> [RECORDED DATA]
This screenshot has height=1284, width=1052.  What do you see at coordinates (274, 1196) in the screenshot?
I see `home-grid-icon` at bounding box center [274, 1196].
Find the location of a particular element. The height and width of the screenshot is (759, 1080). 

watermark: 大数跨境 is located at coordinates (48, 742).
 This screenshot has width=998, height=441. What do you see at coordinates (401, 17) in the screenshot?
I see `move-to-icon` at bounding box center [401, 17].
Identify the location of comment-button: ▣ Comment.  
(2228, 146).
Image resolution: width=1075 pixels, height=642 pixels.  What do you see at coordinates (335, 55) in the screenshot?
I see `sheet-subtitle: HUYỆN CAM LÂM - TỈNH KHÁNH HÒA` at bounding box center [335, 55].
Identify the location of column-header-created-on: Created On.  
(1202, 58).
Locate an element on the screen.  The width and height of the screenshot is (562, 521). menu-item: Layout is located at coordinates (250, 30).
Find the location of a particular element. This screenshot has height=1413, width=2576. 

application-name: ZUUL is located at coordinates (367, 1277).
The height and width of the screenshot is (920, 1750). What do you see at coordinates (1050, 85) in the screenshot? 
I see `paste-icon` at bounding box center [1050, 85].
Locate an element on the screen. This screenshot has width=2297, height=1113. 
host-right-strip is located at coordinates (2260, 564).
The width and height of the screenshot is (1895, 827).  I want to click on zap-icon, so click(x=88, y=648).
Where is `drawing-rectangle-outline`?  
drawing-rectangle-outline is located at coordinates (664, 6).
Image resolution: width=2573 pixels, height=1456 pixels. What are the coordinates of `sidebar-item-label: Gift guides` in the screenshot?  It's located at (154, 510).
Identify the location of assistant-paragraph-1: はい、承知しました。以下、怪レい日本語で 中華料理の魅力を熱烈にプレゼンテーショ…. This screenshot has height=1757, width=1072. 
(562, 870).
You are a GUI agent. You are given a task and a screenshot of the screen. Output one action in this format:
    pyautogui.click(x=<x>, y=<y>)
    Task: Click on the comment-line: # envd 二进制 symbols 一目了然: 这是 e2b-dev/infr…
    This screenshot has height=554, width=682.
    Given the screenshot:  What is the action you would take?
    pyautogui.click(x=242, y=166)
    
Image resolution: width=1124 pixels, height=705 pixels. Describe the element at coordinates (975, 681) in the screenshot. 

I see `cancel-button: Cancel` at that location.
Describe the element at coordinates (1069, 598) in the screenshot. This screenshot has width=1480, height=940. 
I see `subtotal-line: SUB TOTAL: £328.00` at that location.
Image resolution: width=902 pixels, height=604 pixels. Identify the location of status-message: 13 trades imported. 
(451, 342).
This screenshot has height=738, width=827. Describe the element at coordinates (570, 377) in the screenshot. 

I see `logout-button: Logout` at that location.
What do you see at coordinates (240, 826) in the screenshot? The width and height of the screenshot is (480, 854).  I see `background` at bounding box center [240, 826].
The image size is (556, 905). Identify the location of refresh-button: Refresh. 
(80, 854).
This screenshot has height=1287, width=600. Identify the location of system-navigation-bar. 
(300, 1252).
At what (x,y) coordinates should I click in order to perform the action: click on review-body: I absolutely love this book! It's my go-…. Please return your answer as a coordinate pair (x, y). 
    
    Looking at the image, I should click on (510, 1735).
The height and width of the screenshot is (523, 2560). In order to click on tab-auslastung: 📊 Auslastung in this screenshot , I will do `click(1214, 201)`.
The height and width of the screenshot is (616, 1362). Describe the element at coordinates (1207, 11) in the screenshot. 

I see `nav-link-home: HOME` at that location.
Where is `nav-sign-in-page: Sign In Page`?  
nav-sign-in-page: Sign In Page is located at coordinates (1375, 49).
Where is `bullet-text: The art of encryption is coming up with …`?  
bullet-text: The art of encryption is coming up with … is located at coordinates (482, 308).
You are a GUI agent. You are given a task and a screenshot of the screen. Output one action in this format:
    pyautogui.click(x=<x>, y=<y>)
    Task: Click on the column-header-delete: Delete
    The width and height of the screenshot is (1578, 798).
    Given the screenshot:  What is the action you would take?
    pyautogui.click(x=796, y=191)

> [WHAT TO PRODUCE] Reproduce the listing above verbatim, keeping every line in its original order.

> [TASK SOLUTION]
This screenshot has height=1284, width=1052.  What do you see at coordinates (274, 1196) in the screenshot?
I see `home-grid-icon` at bounding box center [274, 1196].
Find the location of a particular element. The height and width of the screenshot is (759, 1080). 

watermark: 大数跨境 is located at coordinates (48, 742).
 This screenshot has width=998, height=441. What do you see at coordinates (401, 17) in the screenshot?
I see `move-to-icon` at bounding box center [401, 17].
Identify the location of comment-button: ▣ Comment.  
(2228, 146).
Image resolution: width=1075 pixels, height=642 pixels.  What do you see at coordinates (335, 55) in the screenshot?
I see `sheet-subtitle: HUYỆN CAM LÂM - TỈNH KHÁNH HÒA` at bounding box center [335, 55].
Identify the location of column-header-created-on: Created On.  
(1202, 58).
Locate an element on the screen.  The width and height of the screenshot is (562, 521). menu-item: Layout is located at coordinates (250, 30).
Find the location of a particular element. This screenshot has height=1413, width=2576. 

application-name: ZUUL is located at coordinates (367, 1277).
The height and width of the screenshot is (920, 1750). What do you see at coordinates (1050, 85) in the screenshot? 
I see `paste-icon` at bounding box center [1050, 85].
Locate an element on the screen. This screenshot has width=2297, height=1113. 
host-right-strip is located at coordinates (2260, 564).
The width and height of the screenshot is (1895, 827).  I want to click on zap-icon, so click(x=88, y=648).
Where is `drawing-rectangle-outline`?  
drawing-rectangle-outline is located at coordinates (664, 6).
Image resolution: width=2573 pixels, height=1456 pixels. What are the coordinates of `sidebar-item-label: Gift guides` in the screenshot?  It's located at (154, 510).
Identify the location of assistant-paragraph-1: はい、承知しました。以下、怪レい日本語で 中華料理の魅力を熱烈にプレゼンテーショ…. This screenshot has height=1757, width=1072. 
(562, 870).
You are a GUI agent. You are given a task and a screenshot of the screen. Output one action in this format:
    pyautogui.click(x=<x>, y=<y>)
    Task: Click on the comment-line: # envd 二进制 symbols 一目了然: 这是 e2b-dev/infr…
    This screenshot has height=554, width=682.
    Given the screenshot:  What is the action you would take?
    pyautogui.click(x=242, y=166)
    
Image resolution: width=1124 pixels, height=705 pixels. Describe the element at coordinates (975, 681) in the screenshot. 

I see `cancel-button: Cancel` at that location.
Describe the element at coordinates (1069, 598) in the screenshot. This screenshot has width=1480, height=940. 
I see `subtotal-line: SUB TOTAL: £328.00` at that location.
Image resolution: width=902 pixels, height=604 pixels. Identify the location of status-message: 13 trades imported. 
(451, 342).
This screenshot has height=738, width=827. Describe the element at coordinates (570, 377) in the screenshot. 

I see `logout-button: Logout` at that location.
What do you see at coordinates (240, 826) in the screenshot? The width and height of the screenshot is (480, 854).  I see `background` at bounding box center [240, 826].
The image size is (556, 905). Identify the location of refresh-button: Refresh. 
(80, 854).
This screenshot has height=1287, width=600. Identify the location of system-navigation-bar. 
(300, 1252).
At what (x,y) coordinates should I click in order to perform the action: click on review-body: I absolutely love this book! It's my go-…. Please return your answer as a coordinate pair (x, y). 
    
    Looking at the image, I should click on (510, 1735).
The height and width of the screenshot is (523, 2560). In order to click on tab-auslastung: 📊 Auslastung in this screenshot , I will do `click(1214, 201)`.
The height and width of the screenshot is (616, 1362). Describe the element at coordinates (1207, 11) in the screenshot. 

I see `nav-link-home: HOME` at that location.
Where is `nav-sign-in-page: Sign In Page`?  
nav-sign-in-page: Sign In Page is located at coordinates (1375, 49).
Where is `bullet-text: The art of encryption is coming up with …`?  
bullet-text: The art of encryption is coming up with … is located at coordinates (482, 308).
You are a GUI agent. You are given a task and a screenshot of the screen. Output one action in this format:
    pyautogui.click(x=<x>, y=<y>)
    Task: Click on the column-header-delete: Delete
    The width and height of the screenshot is (1578, 798).
    Given the screenshot:  What is the action you would take?
    pyautogui.click(x=796, y=191)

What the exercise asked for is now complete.